Tuesday, February 10, 2009

Roommates

For those of you who may be out of the loop, I happen to share a classroom wall with our middle school Science teacher, Christian "Ike" Eikerman.

For the past year-and-a-half, I've endured the hijinx of my next door neighbor. He's a great guy, but a little off. As anybody who knows him can attest, he bounces down the hallway like a beach ball. When he teaches, he prowls around his room like a caged animal. In personal conversation, he'll stand only inches from your face. A self-proclaimed Obsessive-Compulsive, he takes no less than three showers a day, and spends those hours between them drinking pot after pot of coffee. He sleeps only four or five hours a night because, in his words, "sleep is boring."

In the time that I've known him, Ike has lost four of his classroom keys, and broken two of his laptops. 

Ike and I have convinced the students that we are, in fact, roommates. Supposedly, we own a plantation house in the "older part" of Kansas City, Kansas. Often times, we'll take turns barging into one another's classroom, mid-lesson, in order to discuss something that's going on at home.

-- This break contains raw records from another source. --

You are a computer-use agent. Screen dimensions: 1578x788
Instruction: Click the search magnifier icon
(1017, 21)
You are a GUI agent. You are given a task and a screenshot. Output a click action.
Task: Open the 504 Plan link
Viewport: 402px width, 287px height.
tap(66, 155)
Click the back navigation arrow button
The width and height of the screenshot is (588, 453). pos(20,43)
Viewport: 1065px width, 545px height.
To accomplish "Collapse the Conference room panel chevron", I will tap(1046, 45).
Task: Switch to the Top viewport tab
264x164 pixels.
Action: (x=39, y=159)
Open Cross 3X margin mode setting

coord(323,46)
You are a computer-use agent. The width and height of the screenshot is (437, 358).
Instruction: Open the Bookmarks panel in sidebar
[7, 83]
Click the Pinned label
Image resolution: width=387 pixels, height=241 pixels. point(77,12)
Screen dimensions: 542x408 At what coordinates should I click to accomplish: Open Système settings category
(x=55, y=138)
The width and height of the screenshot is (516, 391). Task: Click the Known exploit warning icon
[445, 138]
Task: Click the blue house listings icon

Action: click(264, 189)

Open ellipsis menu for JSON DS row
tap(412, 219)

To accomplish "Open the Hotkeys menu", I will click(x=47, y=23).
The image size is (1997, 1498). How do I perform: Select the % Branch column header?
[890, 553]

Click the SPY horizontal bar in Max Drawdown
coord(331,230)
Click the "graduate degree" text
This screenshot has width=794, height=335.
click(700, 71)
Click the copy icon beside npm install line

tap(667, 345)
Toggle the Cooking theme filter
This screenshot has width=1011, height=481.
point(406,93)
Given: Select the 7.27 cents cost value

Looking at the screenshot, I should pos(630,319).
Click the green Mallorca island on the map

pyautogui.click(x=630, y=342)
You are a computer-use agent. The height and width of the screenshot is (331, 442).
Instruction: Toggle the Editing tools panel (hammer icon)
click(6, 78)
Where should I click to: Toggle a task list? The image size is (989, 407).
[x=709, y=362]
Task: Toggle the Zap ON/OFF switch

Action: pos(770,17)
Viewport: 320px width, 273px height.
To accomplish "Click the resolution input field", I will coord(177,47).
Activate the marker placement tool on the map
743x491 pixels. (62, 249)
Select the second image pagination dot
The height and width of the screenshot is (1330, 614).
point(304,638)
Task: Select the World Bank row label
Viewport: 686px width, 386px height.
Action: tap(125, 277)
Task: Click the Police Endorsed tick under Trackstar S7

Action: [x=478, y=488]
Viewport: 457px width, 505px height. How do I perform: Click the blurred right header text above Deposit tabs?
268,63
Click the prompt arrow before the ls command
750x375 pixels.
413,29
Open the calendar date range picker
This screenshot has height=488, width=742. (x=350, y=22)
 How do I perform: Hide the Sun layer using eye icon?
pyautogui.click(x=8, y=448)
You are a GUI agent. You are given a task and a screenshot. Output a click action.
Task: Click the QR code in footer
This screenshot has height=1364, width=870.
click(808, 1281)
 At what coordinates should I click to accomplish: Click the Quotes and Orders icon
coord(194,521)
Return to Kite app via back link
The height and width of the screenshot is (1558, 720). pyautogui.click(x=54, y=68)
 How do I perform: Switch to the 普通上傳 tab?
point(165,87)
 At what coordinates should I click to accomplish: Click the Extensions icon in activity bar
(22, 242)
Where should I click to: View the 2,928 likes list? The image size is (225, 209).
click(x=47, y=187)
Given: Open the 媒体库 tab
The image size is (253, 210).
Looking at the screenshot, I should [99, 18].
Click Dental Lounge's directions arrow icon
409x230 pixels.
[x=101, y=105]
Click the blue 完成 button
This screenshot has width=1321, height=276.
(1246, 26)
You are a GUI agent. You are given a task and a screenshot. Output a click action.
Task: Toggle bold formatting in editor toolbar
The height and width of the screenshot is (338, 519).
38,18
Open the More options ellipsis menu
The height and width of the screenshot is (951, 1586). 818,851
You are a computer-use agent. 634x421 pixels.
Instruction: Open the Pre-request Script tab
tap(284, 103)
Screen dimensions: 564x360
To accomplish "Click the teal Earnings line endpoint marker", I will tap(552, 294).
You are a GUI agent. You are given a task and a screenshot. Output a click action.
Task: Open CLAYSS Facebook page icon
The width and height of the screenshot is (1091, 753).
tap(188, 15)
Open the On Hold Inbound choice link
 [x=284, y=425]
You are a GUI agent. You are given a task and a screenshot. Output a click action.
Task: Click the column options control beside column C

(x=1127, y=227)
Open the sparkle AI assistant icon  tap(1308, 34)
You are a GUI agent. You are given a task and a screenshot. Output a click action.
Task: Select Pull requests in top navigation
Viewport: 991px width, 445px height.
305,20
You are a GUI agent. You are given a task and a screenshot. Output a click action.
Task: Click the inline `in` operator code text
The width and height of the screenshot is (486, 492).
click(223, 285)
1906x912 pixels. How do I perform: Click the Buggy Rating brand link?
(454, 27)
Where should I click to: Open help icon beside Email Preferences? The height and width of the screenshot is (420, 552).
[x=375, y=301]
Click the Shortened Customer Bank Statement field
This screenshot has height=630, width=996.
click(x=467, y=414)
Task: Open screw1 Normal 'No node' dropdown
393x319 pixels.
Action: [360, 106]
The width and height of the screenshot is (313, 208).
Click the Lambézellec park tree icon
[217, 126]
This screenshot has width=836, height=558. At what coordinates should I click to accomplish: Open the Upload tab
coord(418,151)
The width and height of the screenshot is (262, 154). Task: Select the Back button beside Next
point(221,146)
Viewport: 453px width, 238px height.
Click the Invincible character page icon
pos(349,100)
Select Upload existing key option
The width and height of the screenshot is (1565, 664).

Today, I told him that "it was a nice surprise this morning, waking up to the smell of fresh-baking monkey bread." He, in return, reminded me that I need to close the garage door when I leave in the morning because "today was the third day in a row that you left it open."

But what about this stretch of unseasonably nice weather? We've told the students that we share a tandem bike that we ride into school. Students insist on seeing it, but we tell them it's locked up in our principal's office for the day.

These students who are fascinated with our "roommate" status are also quite aware that I'm married with a child.